If you are in this situation, it’s time to change up your routine by increasing the intensity, duration and/or the frequency of your work out. However, there are ways of making this transition safely. Here are some tips to avoid getting hurt or burned out.

1. Assess your current fitness level
Know your current strengths and weaknesses by determining:
• The exercises that you’re already doing
• How hard you work with these exercises
• How often you do them
• How long you do them

2. Set new goals
Next, Find out where you want to be. Be specific and realistic with the goals that you set. For example, you might want to be able to run for 45 minutes instead of 30.

3. Do more
The best way to improve your fitness level is to increase intensity of your exercises. Remember, the fitter you get, the harder it becomes to feel challenged and see results from your exercises. Pushing yourself to do more will help you get the most out of your workout. If you decide to exercise at the same intensity, you’ll have to spend more time or exercise more often to achieve the same fitness effects. In building up your fitness, you can first increase the frequency (number of days a week) of your workout. As you become more fit, increase the duration of each session, then finally the intensity.

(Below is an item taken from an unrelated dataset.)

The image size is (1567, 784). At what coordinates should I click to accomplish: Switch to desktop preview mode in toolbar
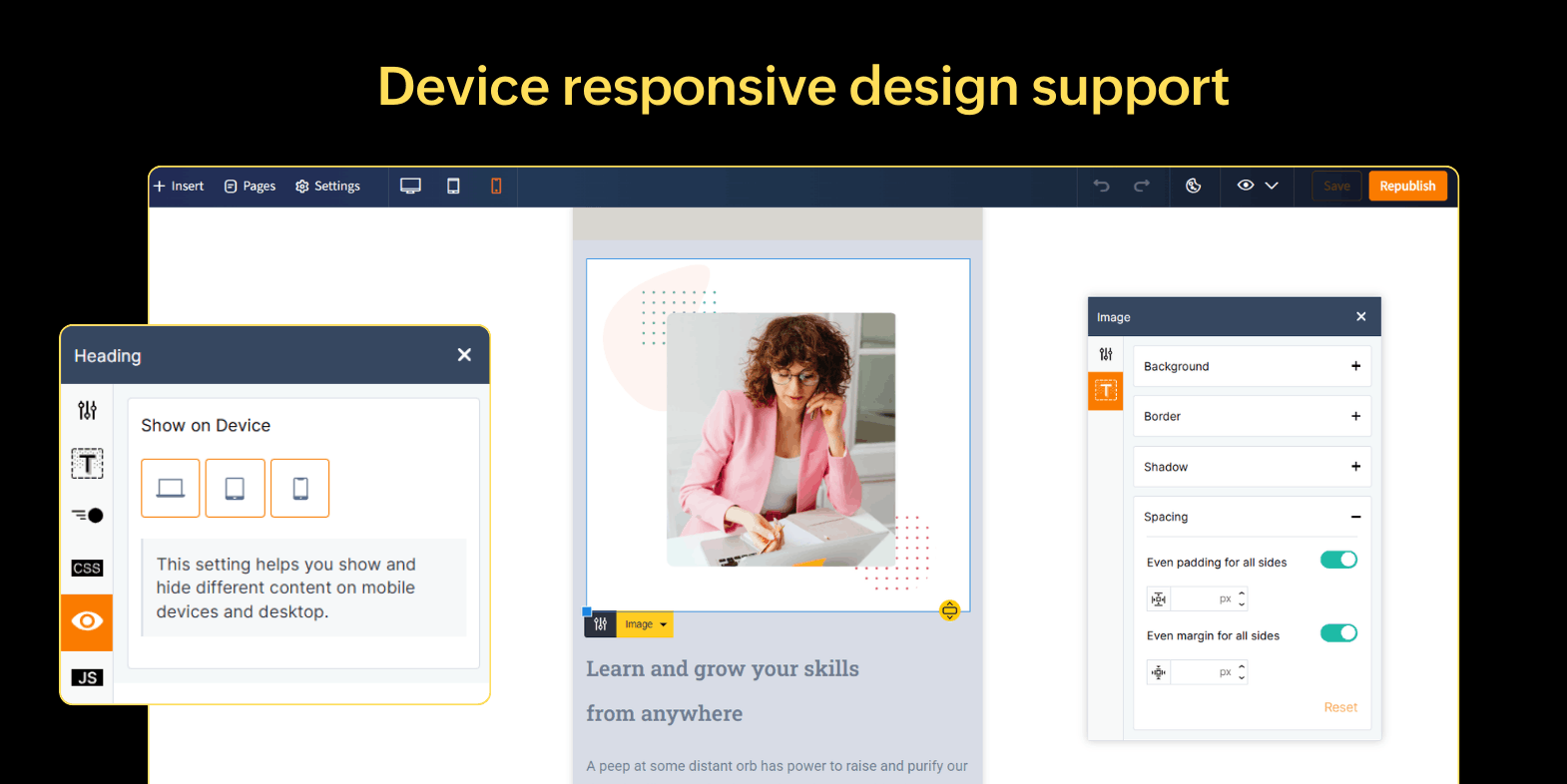pyautogui.click(x=410, y=187)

Here are some ideas on how to increase the intensity of your workout:

• Walk briskly or start running. The faster you move, the more work you’ll do.
• Add inclines by running or walking on hills, or by increasing the treadmill grade.
• Increase resistance by gradually adding more weights to your lifting routine, or increasing the difficulty level on exercise machines.
• Cross-train with activities that challenge other parts of your body.
• Perform high-intensity interval training by interspersing short bursts of high-intensity activity like 10-second sprints with low- to moderate-intensity activity, like walking.

4. Don’t overdo it
Overdoing your exercises increases your risk for overuse injuries. Increase the intensity, duration and frequency of your exercises gradually, and remember to include time for rest and recovery.

Also, don’t forget to congratulate yourself once you’ve reached a new level of fitness.